"In Pittsburgh, in 1966, twenty-four Black men from the Hill answered a call for help and in the process changed the world."
American Sirens is non-fiction that reads like a novel due to Hazzard's prose and the care he put into bringing these real-life heroes to life on paper. It's about the Freedom House Ambulance Service, the first of its kind and the hallmark of EMS to this day, but unfairly, cruelly, the majority don't even know of its existence.
I didn't expect this book to impact me the way it did. I received an advance reading copy from Hachette Books and was interested due to my own experiences working as an EMT. I expected an educational objective work on a piece of EMS history; maybe a little dry, but worth gritting my teeth through to learn about something I wouldn't learn elsewhere. Instead, I cried and laughed and didn't want to put the book down. I felt outraged at the abuses these men experienced, felt pride for their accomplishments, for becoming the blueprint for the generations to come. I found myself grateful for their perseverance so that I can feel that same awe and pride treating a patient in an ambulance today, as a brown woman, over 50 years later. This is a book that I want in the hands of every EMT, paramedic, or medical student hoping to be an emergency medicine resident someday sitting in a classroom. It feels that foundational. Every student should know to whom they owe the privilege of saving a life on the street today. Because it is a privilege and honor, to walk into someone's home and see them at their lowest and then be entrusted with something as precious as their lives. The Freedom House paramedics knew that because they had to fight for it every inch of the way.

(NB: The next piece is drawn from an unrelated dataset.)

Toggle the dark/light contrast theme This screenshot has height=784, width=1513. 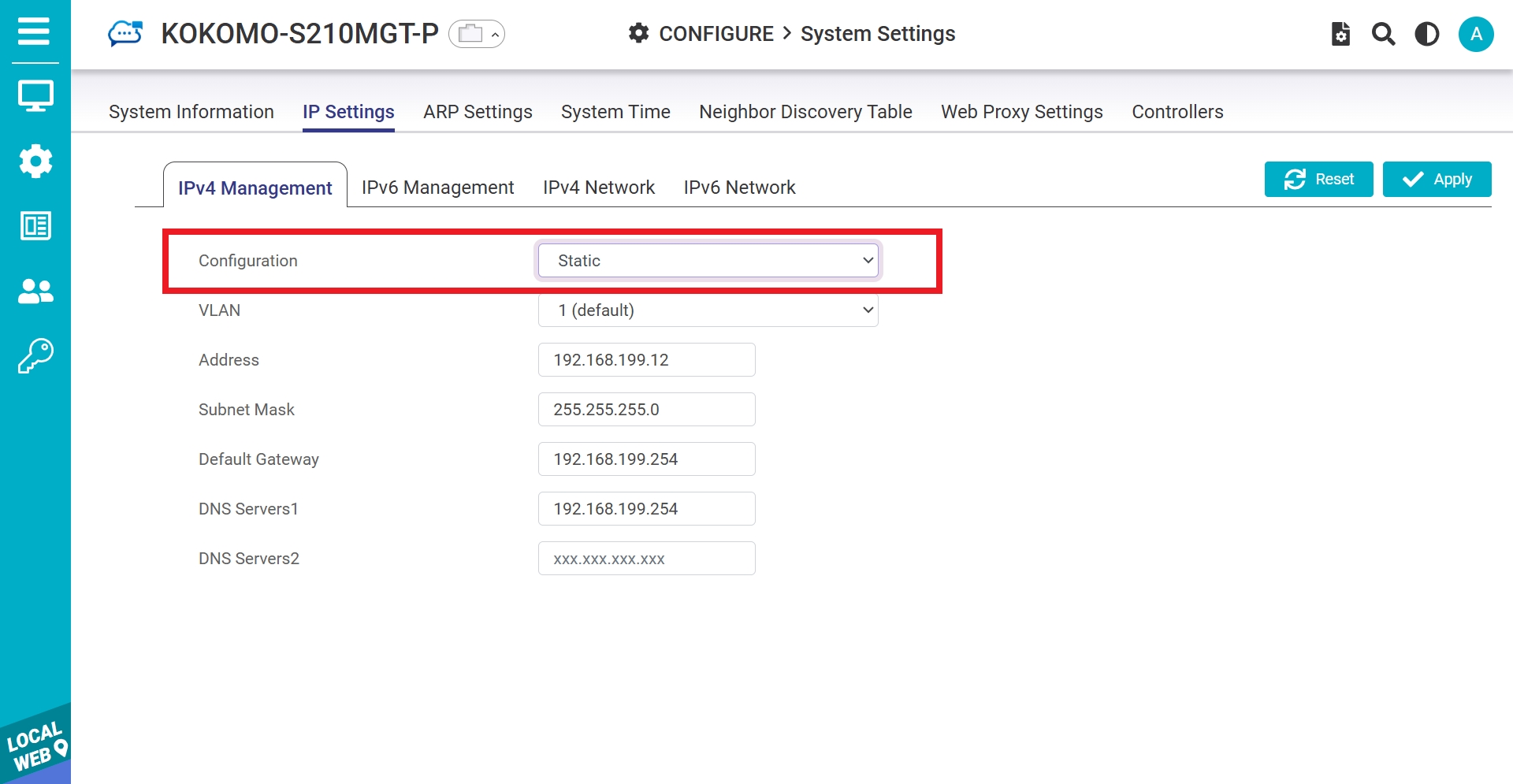point(1426,34)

I enjoyed how this book's focus was on the people who made EMS happen, and less so on the nitty-gritty medical details. Hazzard includes the important ones to show the realities of street medicine, but for a book about such a vital, unfairly forgotten piece of history, I'm glad that it didn't devolve into the trauma/gore fetishization seen in much of medical non-fiction (and fiction) these days. Instead, Hazzard emphasizes the very human reasons why individuals like Safar, Caroline, and Moon worked so hard to see Freedom House succeed and the illogical and racist policies that hindered it, ultimately leading to the unjust erasure of these brilliant paramedics. From my time with people in the medical field, it seems like sometimes medical professionals forget that medicine should be just as much about the dignity and humanity of the patients they serve as it is about the anatomy and physiology of the body. Freedom House was the original depiction of what could and should be community health care, in a world where those who needed care most were ignored or misused by authority.
Today's America shows how essential learning about Freedom House is, from the constant waves of police brutality seen on the news to the current toxic environment of the public safety triad with fire, police, and EMS, or the "white frat" culture that permeates the field. Recognizing the history that has led us to today is critical in ensuring that representation in medicine continues to grow and having the Freedom House paramedics and their work at the forefront of our minds ensures we have the right heroes to thank for it. American Sirens in my opinion is a must-read and one that I won't forget.